Kios : transformer les gros porteurs en bombardier d’eau

Kios prévoit de déployer un service de lutte contre le  feu à l'échelle européenne
Dominique Legendre et David Joubert

C’est la rencontre d’un professeur-chercheur à l’Institut mécanique des fluides de Toulouse (IMFT) et de l’Institut national polytechnique (INP), Dominique Legendre avec un pilote de ligne d’une grande compagnie aérienne française, David Joubert, qui a suscité le projet Kios, de transformer des avions gros porteurs, un A330, un A340, un B777, en bombardier d’eau. Un team industriel regroupant des entreprises régionales animé par la société Kepplair Évolution est en cours de création pour aller vers la certification d’un 1er avion en 2022. De quoi injecter un peu de grain à moudre dans une filière aéronautique qui cherche à rebondir.

 

L’idée est de mettre au profit de l’Union européenne un service de supertanker de grande capacité destiné à lutter contre les feux de forêt, capable d’intervenir dans les 2 heures sur tout le continent. 2 à 3 unités seraient nécessaires à l’échelle de l’Europe tout en proposant cette technologie brevetée (1) vers d’autres grandes zones en Asie, dans l’Océanie, aux USA, en Amérique Latine. L’exploitation commerciale des avions serait assurée à la fois par des missions multi-rôle, de lutte contre l’incendie, de fret et de rapatriement sanitaire. Le monde entier est concerné par la multiplication des incendies représentant dans les 400 millions d’hectares de végétaux brûlés chaque année, qui seraient responsables de 20% des émissions de C02 sur la terre. Le dérèglement climatique accentue le phénomène. De l’Espagne à la Suède, tout le territoire européen subit ce fléau. Les supertankers bombardiers d’eau comme les B747, larguent 70 m3 en 12 à 13 secondes, un A330 pourrait lâcher 40 m3 à comparer avec les Canadairs limités à 6m3. Lorsqu’il faut intervenir sur des vallées entières, pour protéger les habitations, ces gros porteurs se justifient.

Améliorer l’efficacité du largage

Le système Kios a pour ambition d’améliorer l’efficacité du largage d’eau et des produits retardants les feux avec une meilleure régularité de l’empreinte au sol comparé aux systèmes gravitaires et pressurisés utilisés aujourd’hui. Dominique Legendre a nourri sa réflexion en travaillant sur les écoulements diphasiques appliqués au largage. Il a collaboré avec le service USDA Forest Service de Californie en publiant des travaux sur les performances de largage de plusieurs bombardiers d’eau (747, DC10...) en opération. Elles se mesure au sol par le taux de recouvrement en litre/m2 qui doit être le plus élevé et régulier possible. Sur les gros porteurs bombardiers d’eau comme les B747 où les réservoirs sont pressurisés de 7 à 8 bars, la performance se dégrade car le produit est trop dispersé au sol.

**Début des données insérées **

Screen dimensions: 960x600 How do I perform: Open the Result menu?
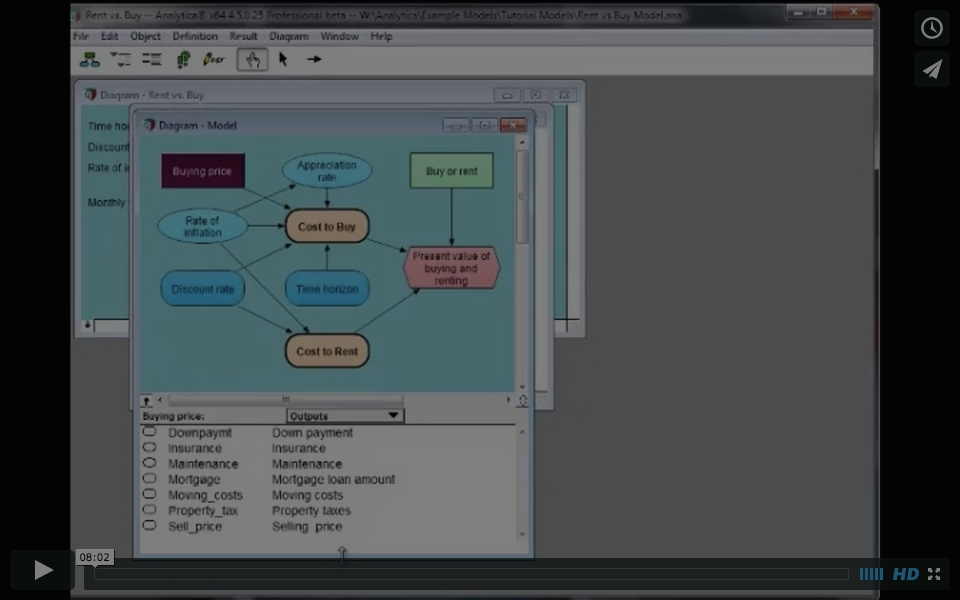243,36
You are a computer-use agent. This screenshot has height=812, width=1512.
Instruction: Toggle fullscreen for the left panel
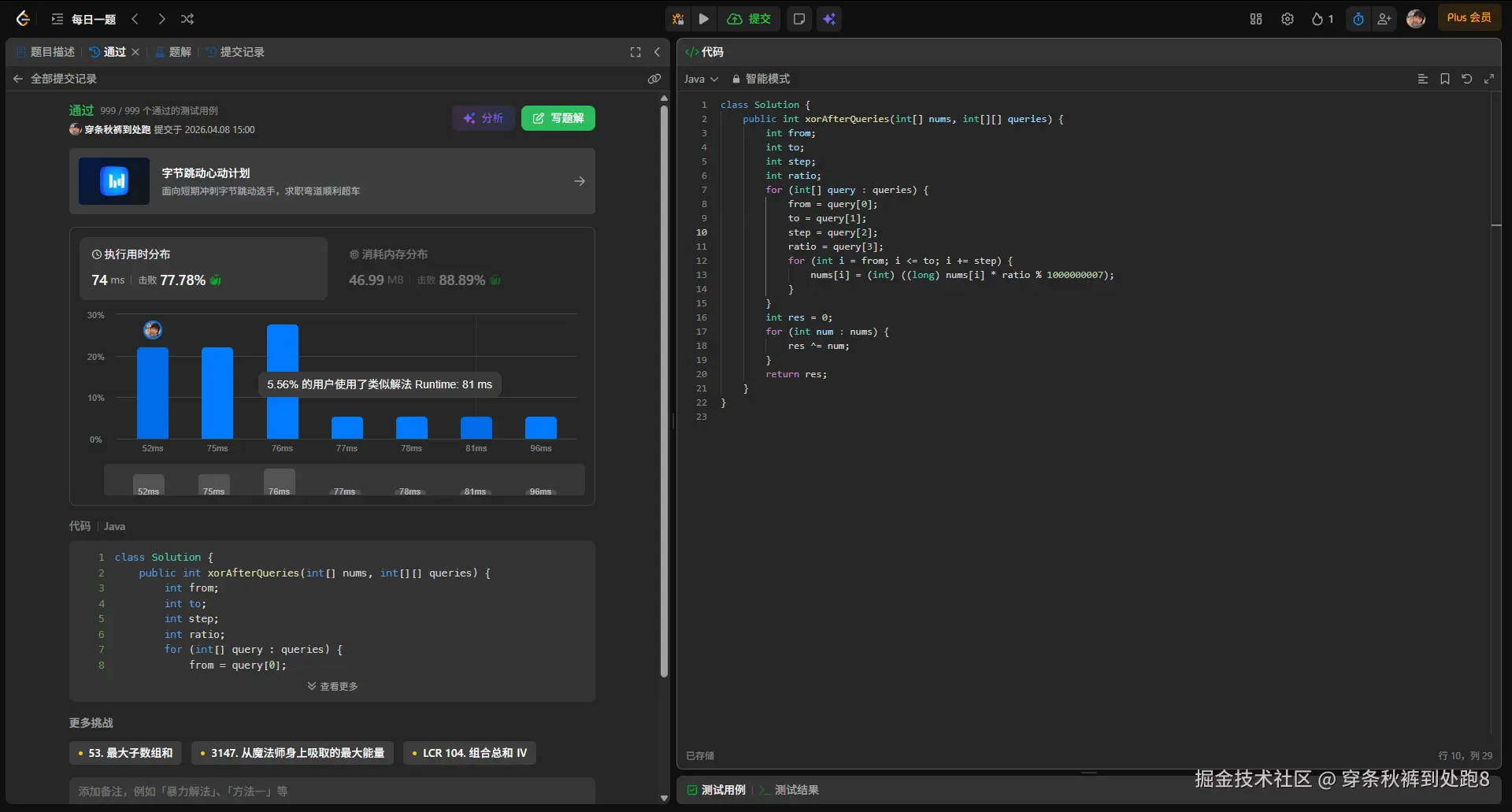point(636,52)
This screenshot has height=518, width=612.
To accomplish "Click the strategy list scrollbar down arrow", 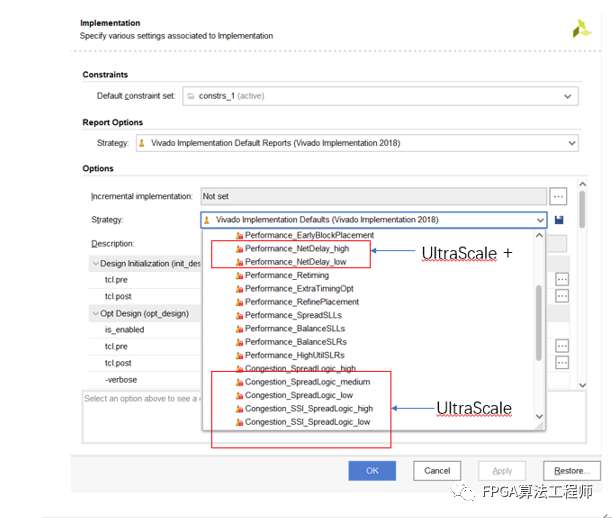I will pos(540,417).
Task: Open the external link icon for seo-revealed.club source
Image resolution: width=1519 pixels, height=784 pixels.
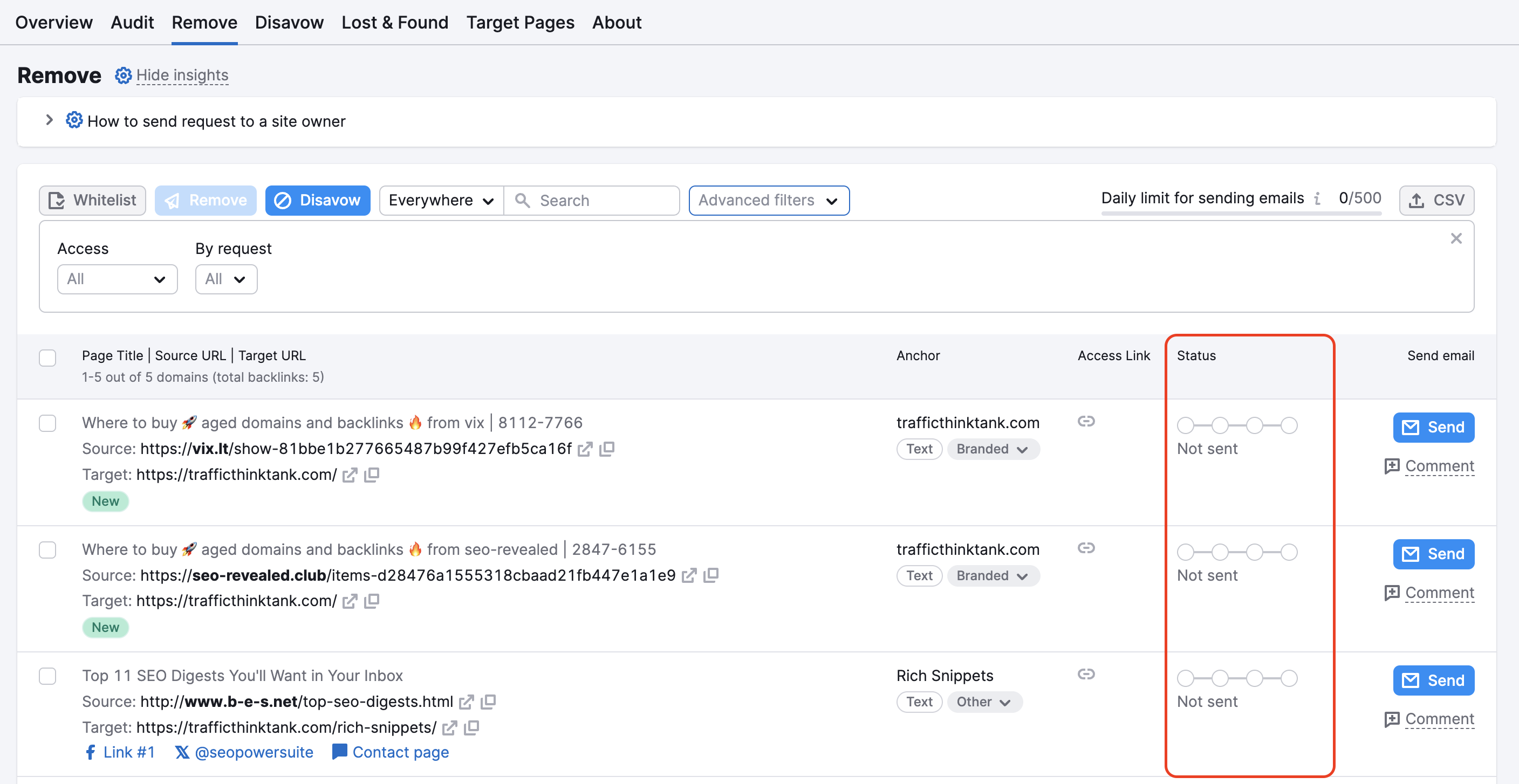Action: pos(689,575)
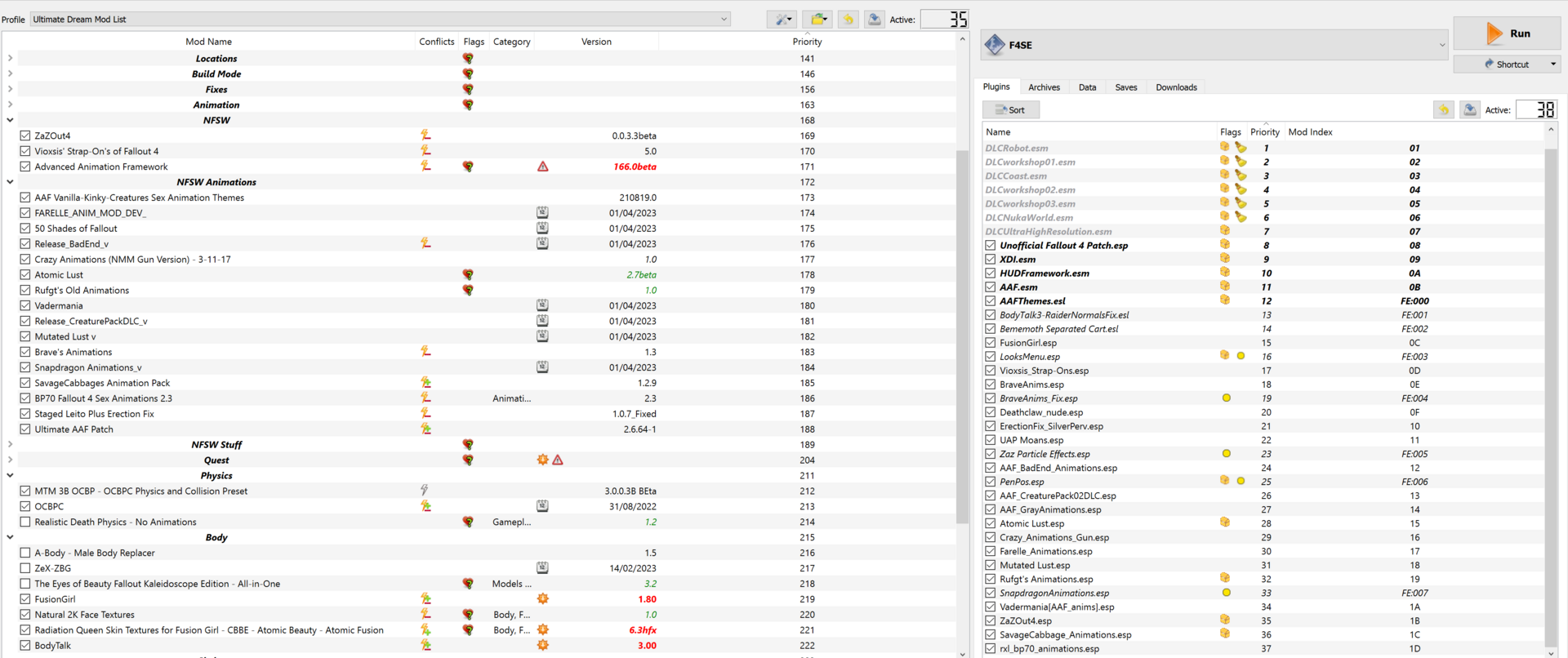Open the mod list options wrench menu
The height and width of the screenshot is (658, 1568).
click(782, 20)
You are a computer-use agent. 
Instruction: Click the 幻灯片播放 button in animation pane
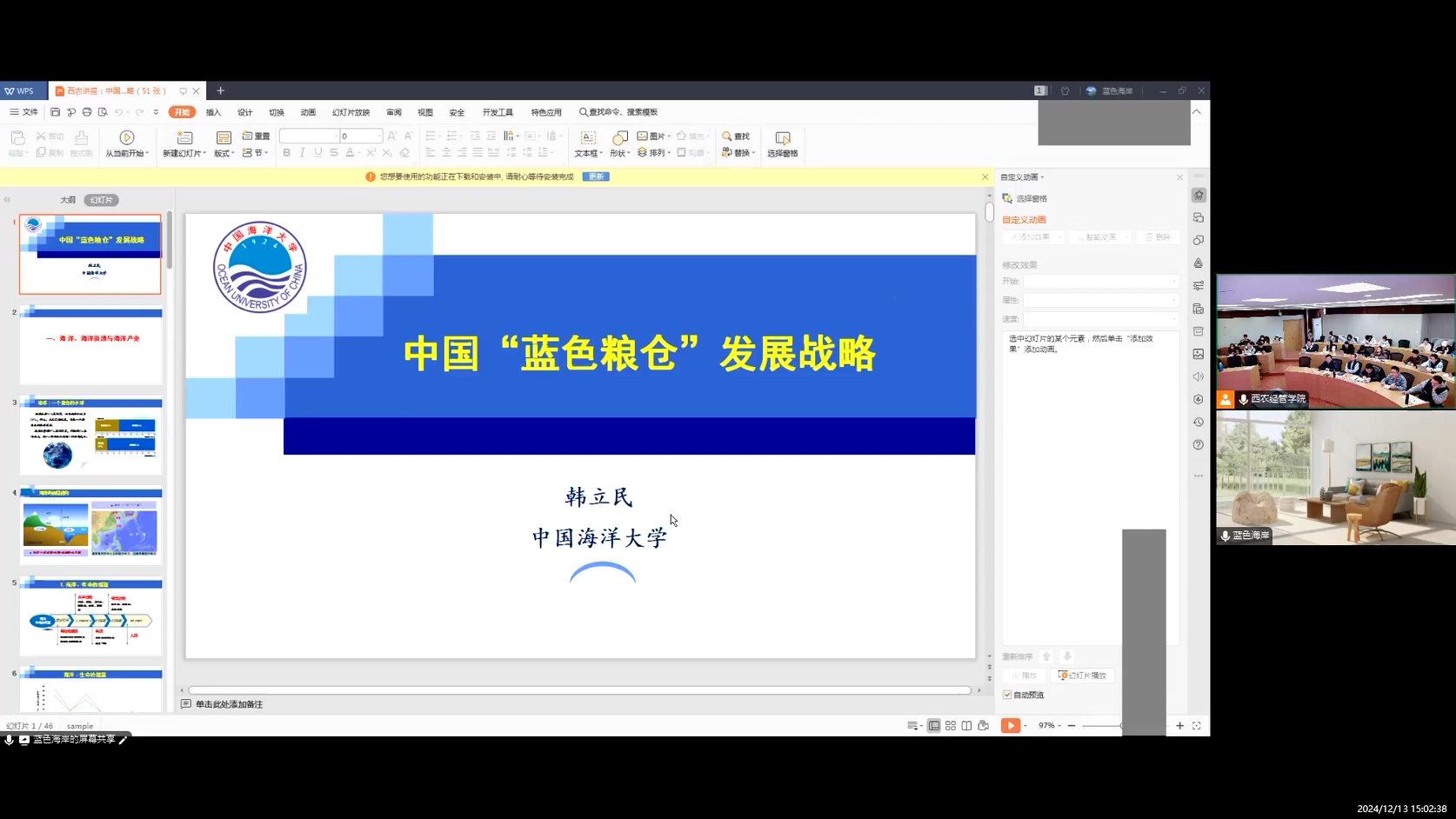(1082, 676)
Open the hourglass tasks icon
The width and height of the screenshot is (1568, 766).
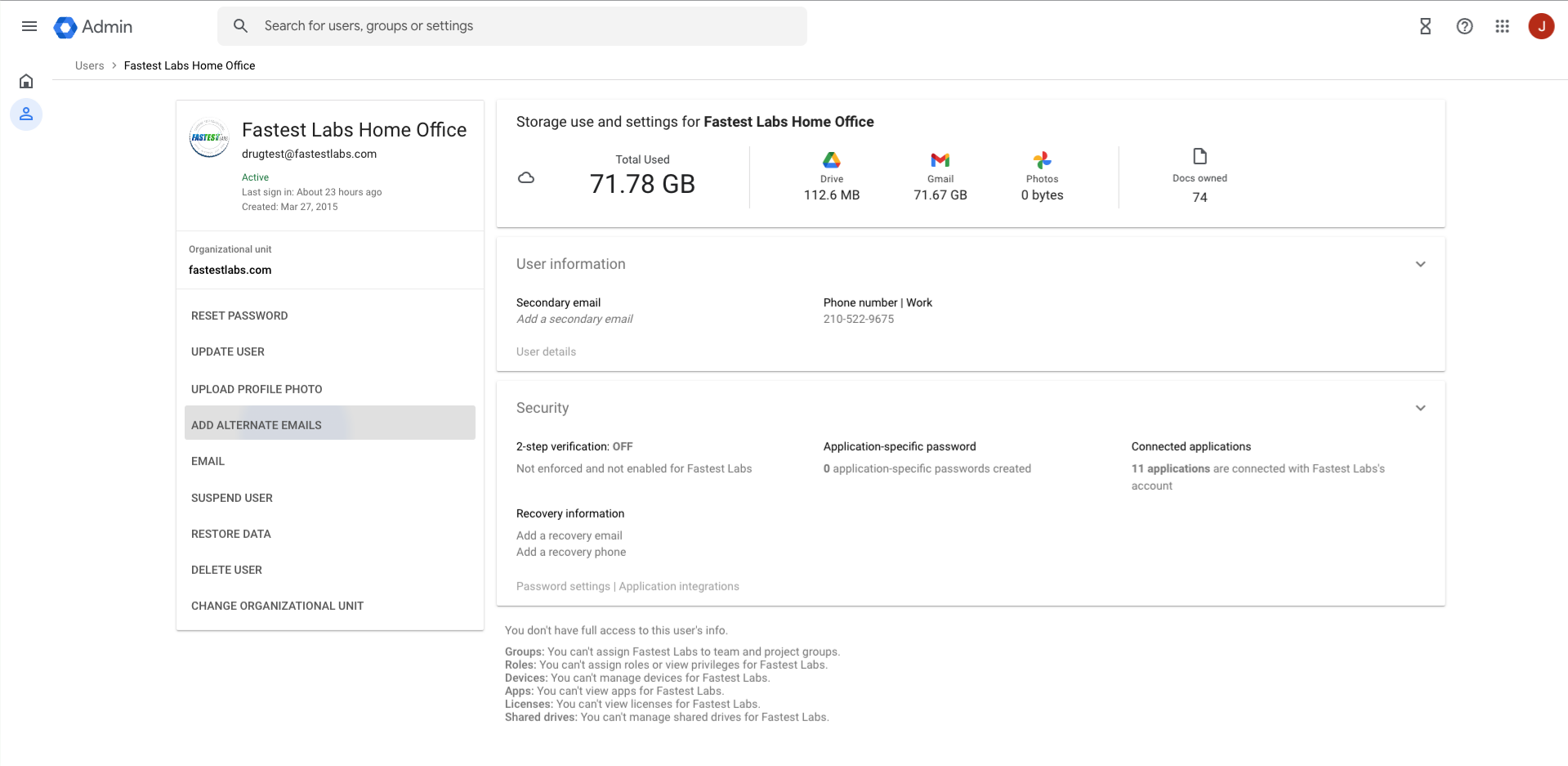[x=1425, y=26]
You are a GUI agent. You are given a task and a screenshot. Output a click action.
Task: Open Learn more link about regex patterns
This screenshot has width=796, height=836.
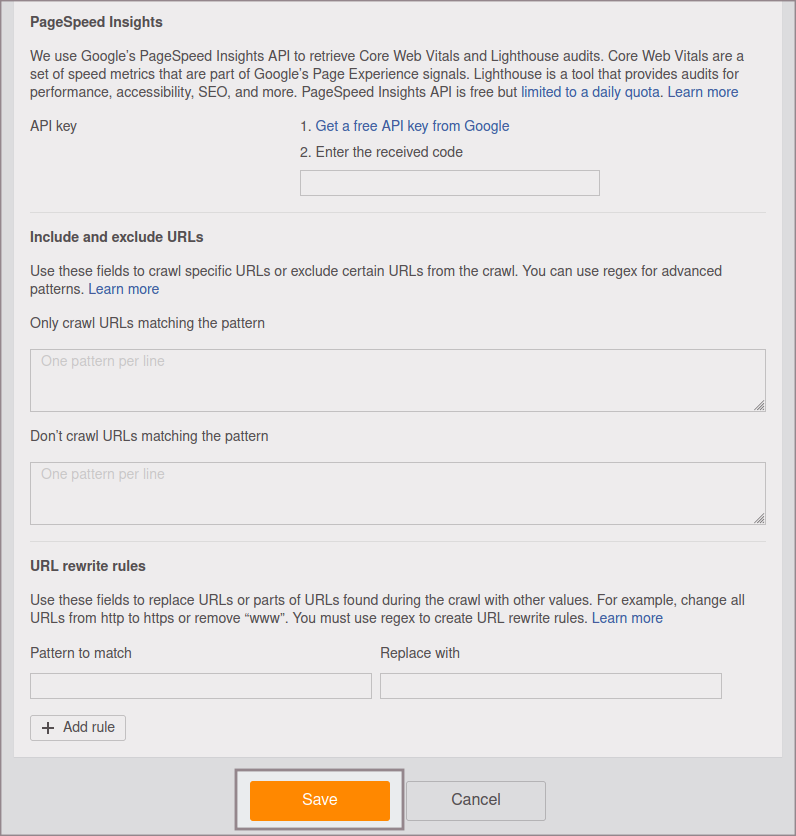point(123,289)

« C’est la hauteur de l’eau dans le réservoir qui détermine la vitesse d’évacuation. Pour avoir une empreinte régulière il faut un débit constant. Notre concept Kios permet de compenser la perte de hauteur d’eau par une pressurisation faible 1/2 bar. Nous atteignons une concentration > 3 litres/m2. On a développé des outils permettant de prédire les performances de largage des bombardiers d’eau» indique Dominique Legendre. En fonction des besoins de la mission, le contrôle de débit de Kios peut fournir jusqu’á 8 niveaux d’empreinte au sol.